In caso di ritardo aereo, i passeggeri possono chiedere il risarcimento semplicemente presentando il titolo di viaggio e allegando l’inadempimento del vettore. Spetta alla compagnia aerea, infatti, l’onere di dimostrare la propria correttezza e la propria non colpevolezza per il disagio lamentato dal viaggiatore.

Lo ha chiarito con l’ordinanza n. 1584/2018 la Suprema Corte di Cassazione, terza sezione civile. Gli Ermellini si sono pronunciati sulla vicenda di un passeggero che ha chiesto alla compagnia aerea il risarcimento dei danni patrimoniali e non patrimoniali subiti. Il viaggiatore, a causa di un ritardo di oltre quattro ore del suo volo, aveva perso la coincidenza con un secondo volo.
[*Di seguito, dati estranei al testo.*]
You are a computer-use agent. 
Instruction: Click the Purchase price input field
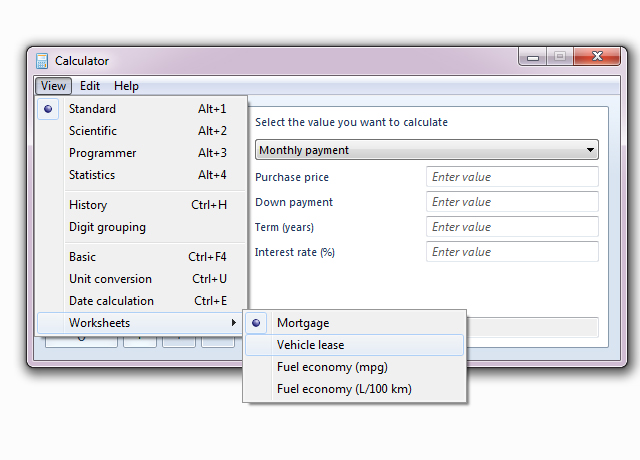pos(512,177)
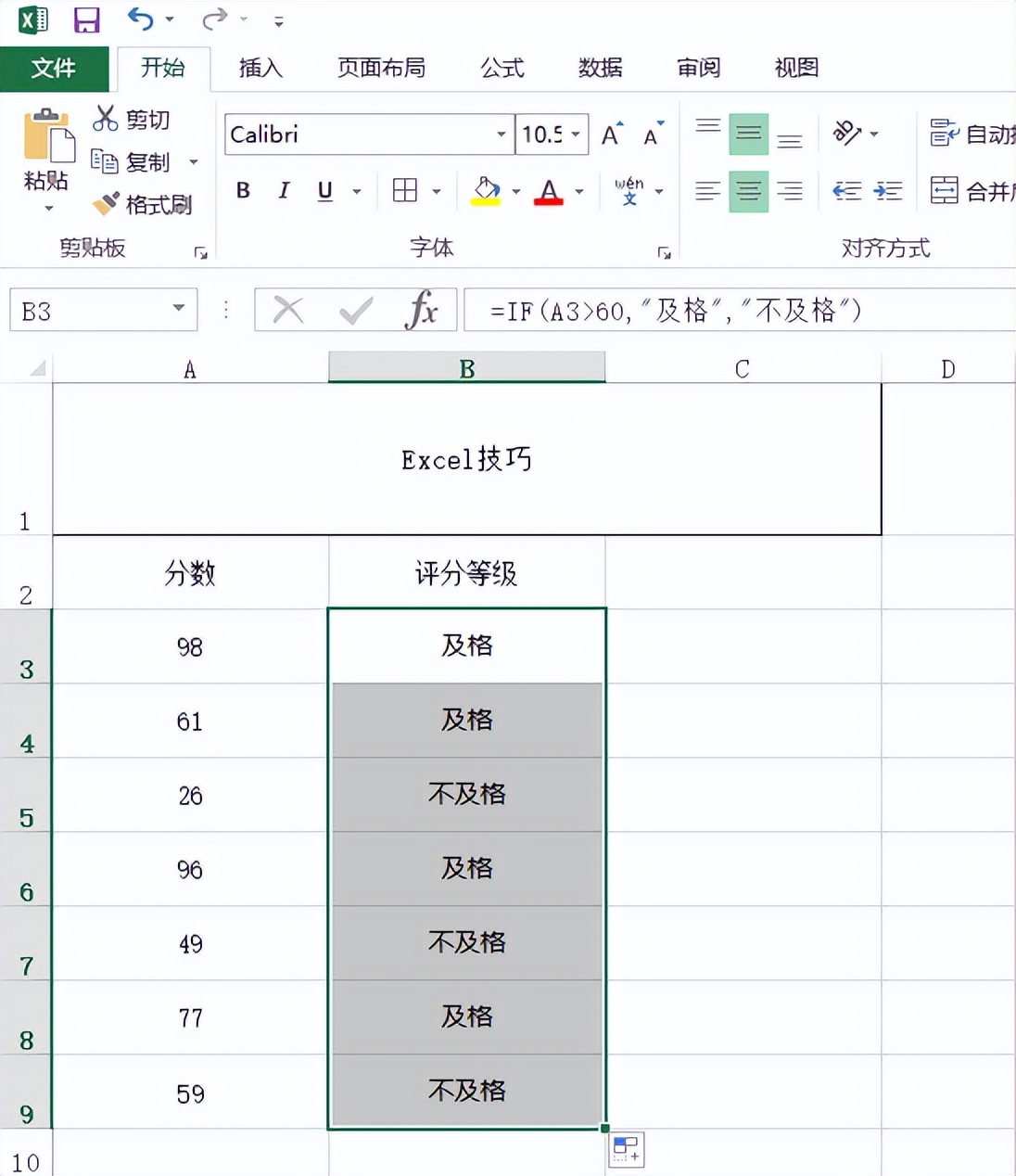This screenshot has width=1016, height=1176.
Task: Toggle italic formatting
Action: (284, 190)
La Corte di Appello aveva respinto l’istanza del passeggero, sostenendo che questi, oltre all’acquisto del biglietto, era tenuto a provare anche il ritardo aereo. Sul vettore sarebbe gravato invece il solo onere della prova liberatoria.
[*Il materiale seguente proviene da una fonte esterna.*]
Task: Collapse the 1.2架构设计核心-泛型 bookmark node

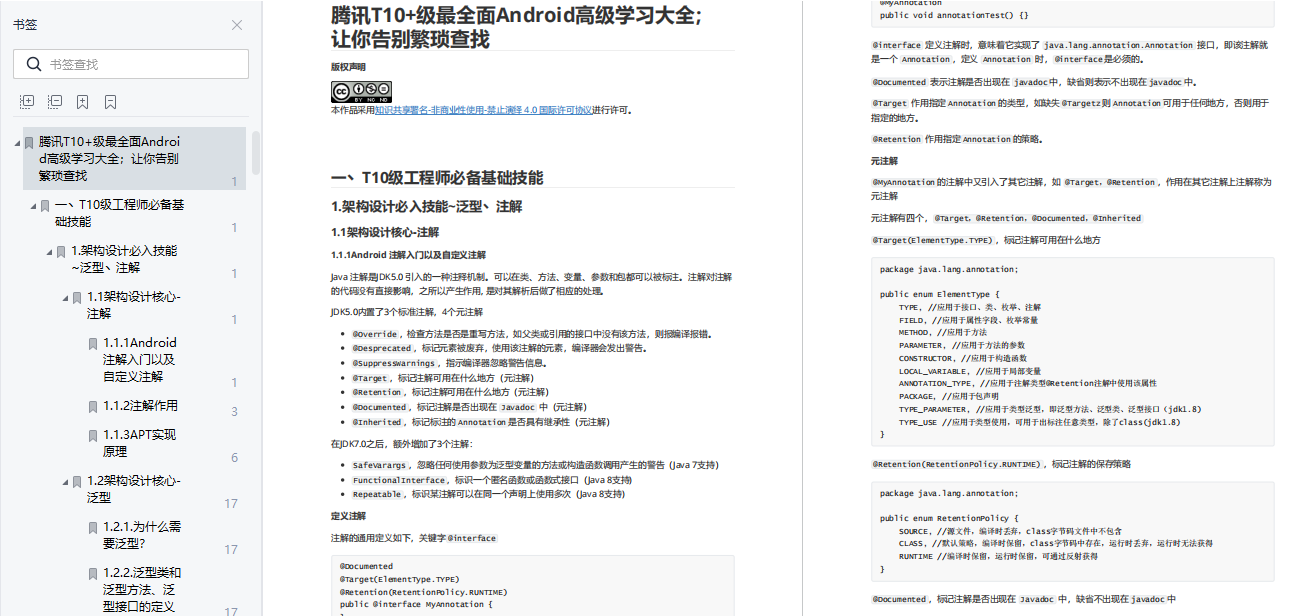Action: click(65, 481)

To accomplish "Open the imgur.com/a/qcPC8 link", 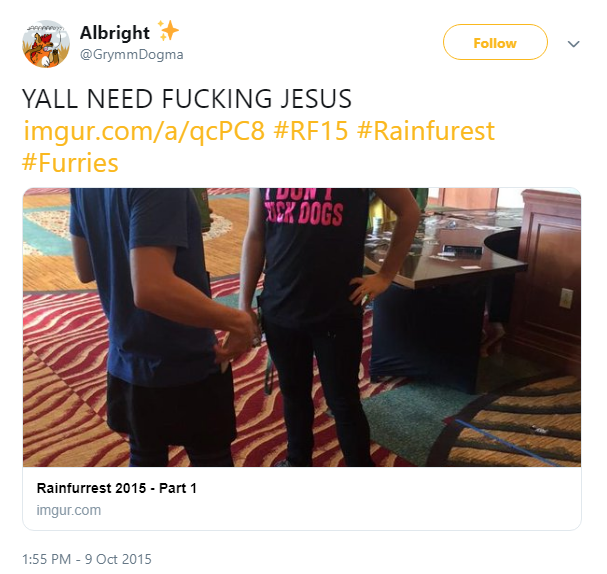I will (144, 131).
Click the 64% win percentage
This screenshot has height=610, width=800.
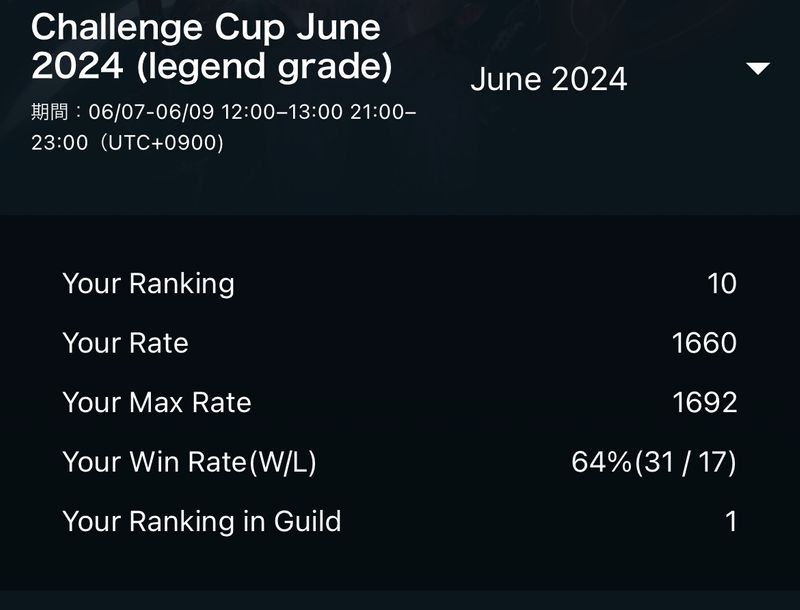602,462
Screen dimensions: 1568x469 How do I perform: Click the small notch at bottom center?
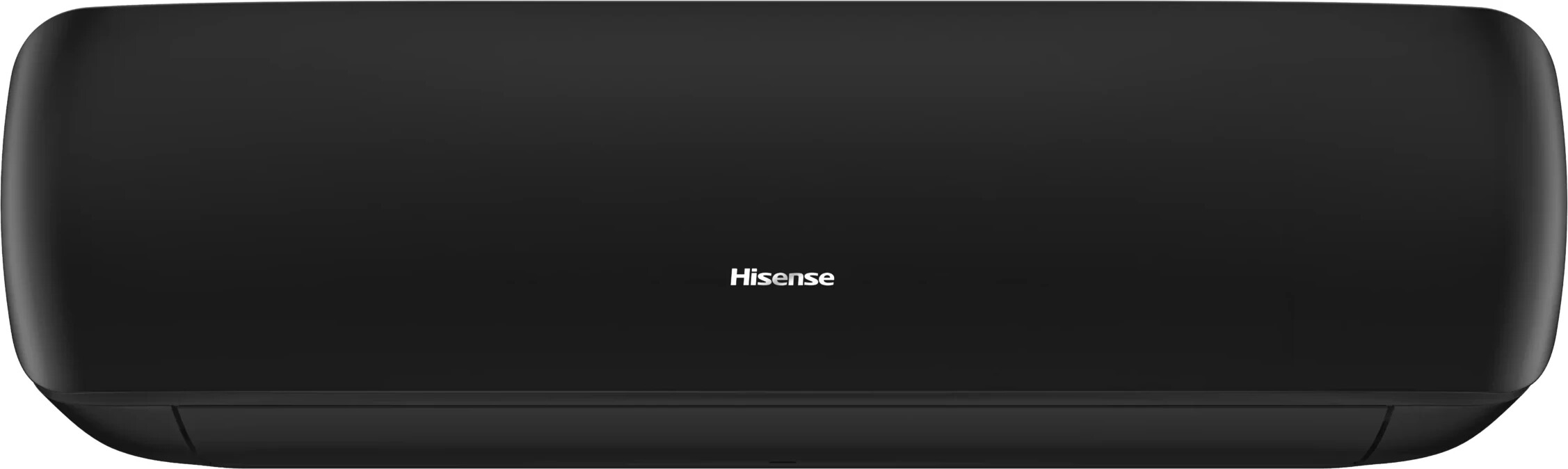tap(784, 461)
La Corte di Cassazione ha invece ribaltato tale orientamento. Per i Giudici di Piazza Cavour, infatti, la normativa in materia non contiene regole specifiche in relazione all’onere della prova dell’inadempimento o dell’inesatto inadempimento.

Sia la Convenzione di Montréal che e il Regolamento CE n. 261/2004 si basano sull’affermazione del principio di presunzione di responsabilità del vettore aereo. Tale presunzione opera sul piano dell’imputabilità dell’inadempimento, ai sensi dell’art. 1218 c.c., e non su quello della prova oggettiva dello stesso.
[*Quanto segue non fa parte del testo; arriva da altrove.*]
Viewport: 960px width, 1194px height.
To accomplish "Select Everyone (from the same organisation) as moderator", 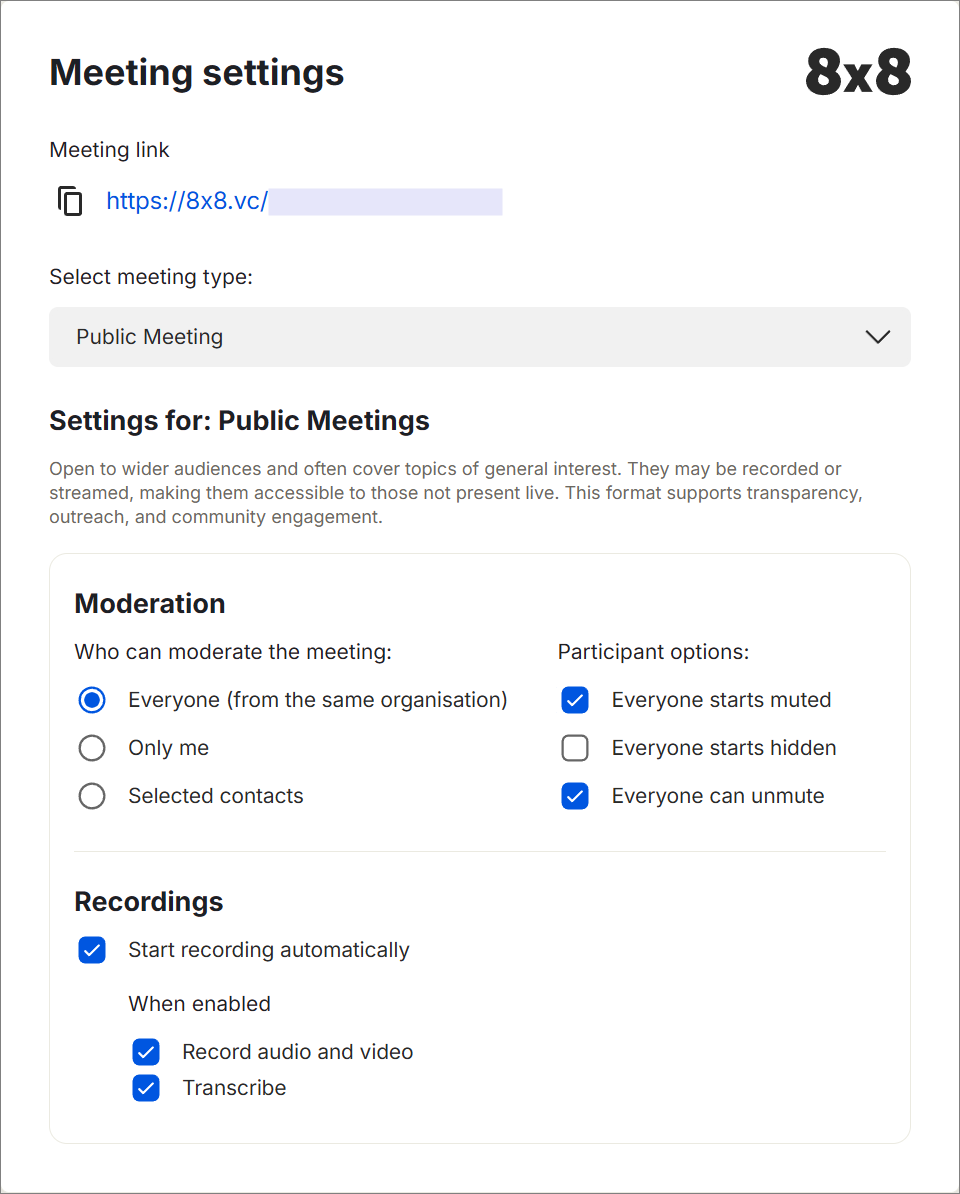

In assenza di regole speciali sul punto, è necessario ricorrere ai criteri ordinari di riparto dell’onere della prova ex all’art. 2697 c.c. nonché alla giurisprudenza.

La Cassazione evidenzia, dunque, che chi agisce per il risarcimento del danno deve soltanto provare la fonte del suo diritto nonché il termine di scadenza. Nel caso in esame, il passeggero era tenuto a produrre il titolo o il biglietto di viaggio o altra prova equipollente, “potendosi poi limitare alla mera allegazione dell’inadempimento del vettore”.

Secondo gli Ermellini, invece, è in capo alla controparte l’onere di provare il fatto estintivo dell’altrui pretesa, costituito dall’avvenuto adempimento. Nello specifico, è la compagnia area a dover dimostrare, in caso di ritardo, che questo sia stato contenuto sotto le soglie di rilevanza fissate dalla normativa.

Il Regolamento CE n. 261/2004, infatti, introduce una tipizzazione legale della soglia oltre la quale l’inesatto adempimento (ritardo) dl vettore genera obblighi risarcitori.

Del resto la Suprema Corte ha osservato come il passeggero non ha disponibilità di una prova diretta del ritardo dell’aeromobile su cui viaggiava. Una prova in tal senso potrebbe essere, ad esempio, la riproduzione fotografica dei tabelloni informativi dell’aeroporto. Il vettore aereo, invece, ha agevole facoltà di accesso alla prova ufficiale dell’orario esatto in cui il velivolo è atterrato. Esso infatti opera in regime di controllo e verifica da parte delle autorità aeroportuali del tracciato aereo do ogni volo.